ON4 5’-d(GCA ttt ttA CCG)-3’ 30.3 −3.4 22.4 −4.4
ON5 5’-d(GGA TGT TcT CGA)-3’ 47.1 −1.6 46.0 −4.0
ON6 5’-d(GGA TGT TCT cGA)-3’ 46.8 −1.9 48.3 −1.7
ON7 5’-d(GGA TGT TcT cGA)-3’ 44.1 −2.3 44.0 −3.0

aLowercase letters: modified nucleotides, capital letters: natural DNA. Total strand conc. 2 μM in 10 mM NaH2PO4, 150 mM NaCl, pH 7.0. Reference Tm values: DNA1/DNA = 48.7 °C, DNA1/RNA = 50.0 °C, DNA2/DNA = 47.4 °C, DNA2/RNA = 44.4 °C; DNA1 = 5’-d(GGA TGT TCT CGA)-3’, DNA2 = 5’-d(GCA TTT TTA CCG)-3’.

The determination of the base pair selectivity of the 6’F-bc4,3 modification was carried out by UV-melting experiments of ON1 with complementary DNA where the mismatched base was inserted at the opposing site of the modification (Table S2, Supporting Information File 1).

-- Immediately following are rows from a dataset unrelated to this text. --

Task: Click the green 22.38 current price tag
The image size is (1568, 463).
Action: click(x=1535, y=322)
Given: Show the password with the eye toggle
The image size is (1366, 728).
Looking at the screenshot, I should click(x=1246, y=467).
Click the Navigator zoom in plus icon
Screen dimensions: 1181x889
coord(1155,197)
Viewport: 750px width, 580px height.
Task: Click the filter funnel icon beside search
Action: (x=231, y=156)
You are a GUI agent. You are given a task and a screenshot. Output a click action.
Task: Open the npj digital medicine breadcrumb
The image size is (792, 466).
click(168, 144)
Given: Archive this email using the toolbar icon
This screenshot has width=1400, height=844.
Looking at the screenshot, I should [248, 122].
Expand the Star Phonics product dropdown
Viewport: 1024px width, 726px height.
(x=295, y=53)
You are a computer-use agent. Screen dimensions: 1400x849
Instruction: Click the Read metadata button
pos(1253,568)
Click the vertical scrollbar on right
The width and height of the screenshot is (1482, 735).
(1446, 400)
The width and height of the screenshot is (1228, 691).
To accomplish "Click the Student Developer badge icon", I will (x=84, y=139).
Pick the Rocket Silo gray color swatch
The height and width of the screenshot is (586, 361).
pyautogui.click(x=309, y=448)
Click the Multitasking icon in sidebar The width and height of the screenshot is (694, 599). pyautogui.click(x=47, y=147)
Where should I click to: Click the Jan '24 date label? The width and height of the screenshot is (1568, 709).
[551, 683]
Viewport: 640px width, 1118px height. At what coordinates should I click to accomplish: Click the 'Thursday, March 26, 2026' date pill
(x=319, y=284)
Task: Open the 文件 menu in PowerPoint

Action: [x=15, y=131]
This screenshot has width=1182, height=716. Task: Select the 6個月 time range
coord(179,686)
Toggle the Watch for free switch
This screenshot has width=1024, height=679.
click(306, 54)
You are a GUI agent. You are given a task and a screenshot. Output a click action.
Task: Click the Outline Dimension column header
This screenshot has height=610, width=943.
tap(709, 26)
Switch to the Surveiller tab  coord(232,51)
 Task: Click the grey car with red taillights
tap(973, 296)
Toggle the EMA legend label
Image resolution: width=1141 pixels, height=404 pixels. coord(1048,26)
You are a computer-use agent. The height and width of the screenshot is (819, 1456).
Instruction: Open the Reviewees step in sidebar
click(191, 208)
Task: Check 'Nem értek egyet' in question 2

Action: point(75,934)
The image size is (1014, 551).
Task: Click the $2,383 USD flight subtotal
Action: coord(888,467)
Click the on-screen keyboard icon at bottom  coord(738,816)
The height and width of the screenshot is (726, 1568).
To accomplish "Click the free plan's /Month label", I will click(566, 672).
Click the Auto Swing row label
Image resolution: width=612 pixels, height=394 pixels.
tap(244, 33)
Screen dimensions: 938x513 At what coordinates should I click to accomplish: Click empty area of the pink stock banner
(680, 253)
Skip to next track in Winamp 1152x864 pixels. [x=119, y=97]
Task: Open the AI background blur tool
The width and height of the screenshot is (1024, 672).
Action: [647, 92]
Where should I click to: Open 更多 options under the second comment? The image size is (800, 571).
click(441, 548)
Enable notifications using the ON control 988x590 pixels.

All three possible mismatches were evaluated. As expected, in all cases the Tm value was significantly lowered, with the GT-Wobble pair having the least destabilizing effect (−8.5 °C). The Tm depression of the GT-Wobble pair and the CT-mismatch (−11.0 °C) was in the same range than for the natural duplex. However, a lager Tm discrimination was found in the TT-mismatch (−14.1 °C) as in the natural system (−9.7 °C). Taking together, these data suggest that classical Watson–Crick base pairing also occurs with this modification.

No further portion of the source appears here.